■ Stated task 1 ■
Transcribe the message about leftover ipc semaphore arrays in full, changing nothing.

■ Text shown ■
We've seen this in scripting. You need to make sure the script exits
cleanly, including executing a 'gpend' to clean up its messes.
for some reason is sounds like your default ipcs behavior is to not list
all users' info, which isn't how it works on our centos systems.
Brendon Hoch wrote:
Gembuders,
I'm running Gempak 5.11.1 built from source on CentOS 5.1. One thing I
occasionally notice is that if I list ipc processes as root using the
ipcs command, I will sometimes see a large # of processes for a specific
user. But when the specific user uses the ipcs command to list these,
he sees nothing listed. The user is not logged in and as no actual
processes listed running using the ps command, just ipc semaphore arrays.

■ Stated task 2 ■
Please restate word for word the entries below, starting with the line that contains "Click the Actuator" and going on through the line that contains "pyautogui.click(x=308, y=92)", both lines included. Leave the pictures out of your answer.

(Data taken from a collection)
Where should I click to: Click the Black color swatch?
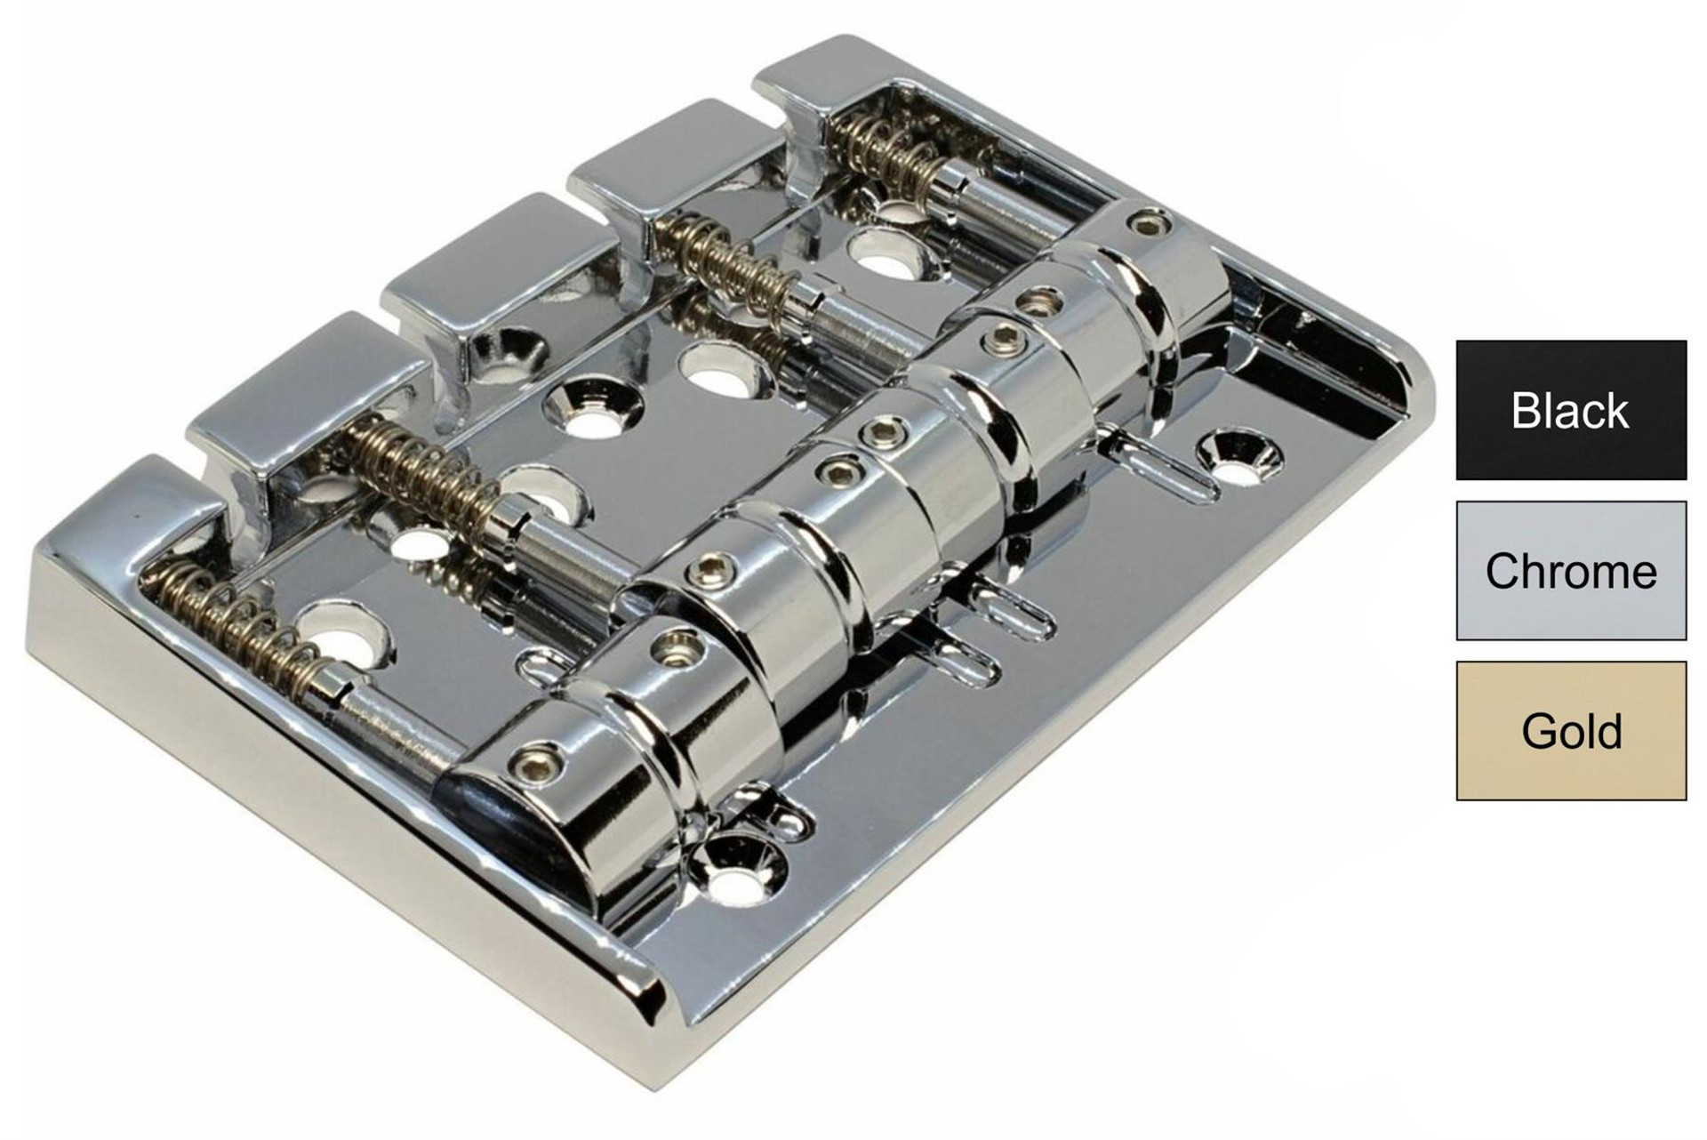click(x=1571, y=410)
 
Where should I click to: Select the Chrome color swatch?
click(x=1571, y=570)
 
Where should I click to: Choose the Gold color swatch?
click(x=1571, y=730)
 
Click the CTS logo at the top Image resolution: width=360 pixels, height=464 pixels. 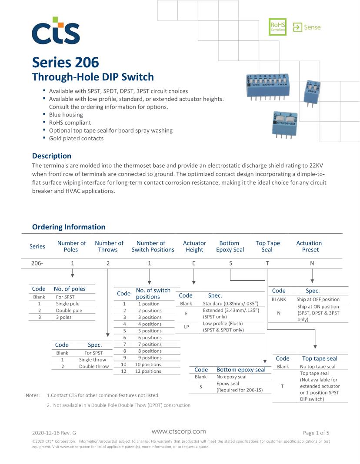tap(56, 31)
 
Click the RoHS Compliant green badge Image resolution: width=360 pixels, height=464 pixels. tap(277, 27)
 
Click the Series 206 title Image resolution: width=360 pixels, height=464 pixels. tap(65, 63)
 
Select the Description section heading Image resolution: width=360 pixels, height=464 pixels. tap(52, 156)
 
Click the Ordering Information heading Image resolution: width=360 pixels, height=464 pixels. tap(69, 227)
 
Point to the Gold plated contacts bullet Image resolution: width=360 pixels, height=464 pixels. tap(76, 138)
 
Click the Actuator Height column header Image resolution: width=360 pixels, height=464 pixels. tap(194, 246)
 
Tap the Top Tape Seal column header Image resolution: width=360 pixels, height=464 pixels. tap(267, 246)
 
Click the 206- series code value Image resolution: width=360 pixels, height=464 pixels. tap(37, 263)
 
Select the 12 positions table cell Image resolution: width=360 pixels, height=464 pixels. tap(148, 371)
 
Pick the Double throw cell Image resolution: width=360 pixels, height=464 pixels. tap(93, 366)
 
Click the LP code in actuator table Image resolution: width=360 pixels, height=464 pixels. tap(186, 327)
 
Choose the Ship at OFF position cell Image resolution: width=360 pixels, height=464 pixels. tap(318, 299)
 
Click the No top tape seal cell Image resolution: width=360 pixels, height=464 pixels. tap(317, 367)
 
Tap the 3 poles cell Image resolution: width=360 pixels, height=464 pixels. tap(63, 317)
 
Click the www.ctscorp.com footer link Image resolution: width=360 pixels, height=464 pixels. tap(179, 431)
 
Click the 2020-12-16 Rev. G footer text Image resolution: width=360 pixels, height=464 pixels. tap(54, 433)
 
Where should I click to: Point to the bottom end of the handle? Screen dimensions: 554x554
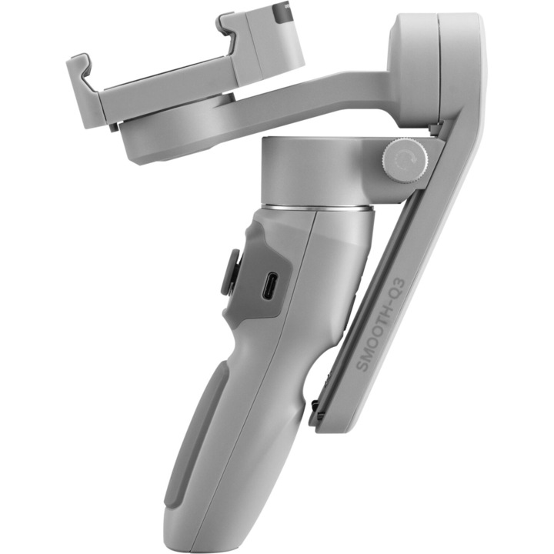pyautogui.click(x=231, y=535)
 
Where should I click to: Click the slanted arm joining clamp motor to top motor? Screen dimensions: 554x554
pyautogui.click(x=308, y=92)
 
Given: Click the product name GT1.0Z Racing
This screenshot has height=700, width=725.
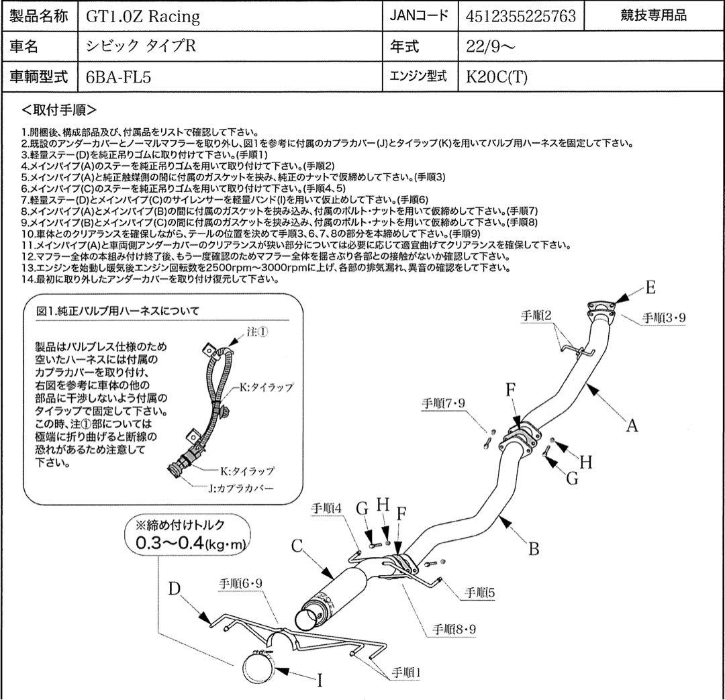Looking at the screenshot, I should (x=143, y=17).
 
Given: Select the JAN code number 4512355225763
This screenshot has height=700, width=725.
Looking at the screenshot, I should (x=520, y=17).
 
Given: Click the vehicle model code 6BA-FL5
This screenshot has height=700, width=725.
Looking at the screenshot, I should (x=118, y=77).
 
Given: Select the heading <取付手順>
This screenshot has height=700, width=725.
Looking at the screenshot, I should (x=59, y=109).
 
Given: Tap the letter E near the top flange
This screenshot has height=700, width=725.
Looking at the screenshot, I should (x=650, y=289).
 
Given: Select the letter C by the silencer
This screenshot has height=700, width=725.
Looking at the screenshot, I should (x=298, y=546).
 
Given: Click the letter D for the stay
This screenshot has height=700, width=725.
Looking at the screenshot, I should (x=175, y=589).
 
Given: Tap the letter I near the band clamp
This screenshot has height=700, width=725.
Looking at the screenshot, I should (x=320, y=681).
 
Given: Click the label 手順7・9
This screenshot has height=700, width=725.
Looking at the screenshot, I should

■ Final answer 1 ■
We've seen this in scripting. You need to make sure the script exits
cleanly, including executing a 'gpend' to clean up its messes.
for some reason is sounds like your default ipcs behavior is to not list
all users' info, which isn't how it works on our centos systems.
Brendon Hoch wrote:
Gembuders,
I'm running Gempak 5.11.1 built from source on CentOS 5.1. One thing I
occasionally notice is that if I list ipc processes as root using the
ipcs command, I will sometimes see a large # of processes for a specific
user. But when the specific user uses the ipcs command to list these,
he sees nothing listed. The user is not logged in and as no actual
processes listed running using the ps command, just ipc semaphore arrays.

■ Final answer 2 ■
Click the Actuator Height column header Image resolution: width=360 pixels, height=464 pixels. tap(194, 246)
 
Tap the Top Tape Seal column header Image resolution: width=360 pixels, height=464 pixels. tap(267, 246)
 
Click the 206- series code value Image resolution: width=360 pixels, height=464 pixels. tap(37, 263)
 
Select the 12 positions table cell Image resolution: width=360 pixels, height=464 pixels. tap(148, 371)
 
Pick the Double throw cell Image resolution: width=360 pixels, height=464 pixels. tap(93, 366)
 
Click the LP code in actuator table Image resolution: width=360 pixels, height=464 pixels. tap(186, 327)
 
Choose the Ship at OFF position cell Image resolution: width=360 pixels, height=464 pixels. tap(318, 299)
 
Click the No top tape seal cell Image resolution: width=360 pixels, height=464 pixels. tap(317, 367)
 
Tap the 3 poles cell Image resolution: width=360 pixels, height=464 pixels. tap(63, 317)
 
Click the www.ctscorp.com footer link Image resolution: width=360 pixels, height=464 pixels. tap(179, 431)
 
Click the 2020-12-16 Rev. G footer text Image resolution: width=360 pixels, height=464 pixels. tap(54, 433)
 
Where should I click to: Point to the bottom end of the handle? Screen dimensions: 554x554
pyautogui.click(x=231, y=535)
 
Where should I click to: Click the slanted arm joining clamp motor to top motor? Screen dimensions: 554x554
pyautogui.click(x=308, y=92)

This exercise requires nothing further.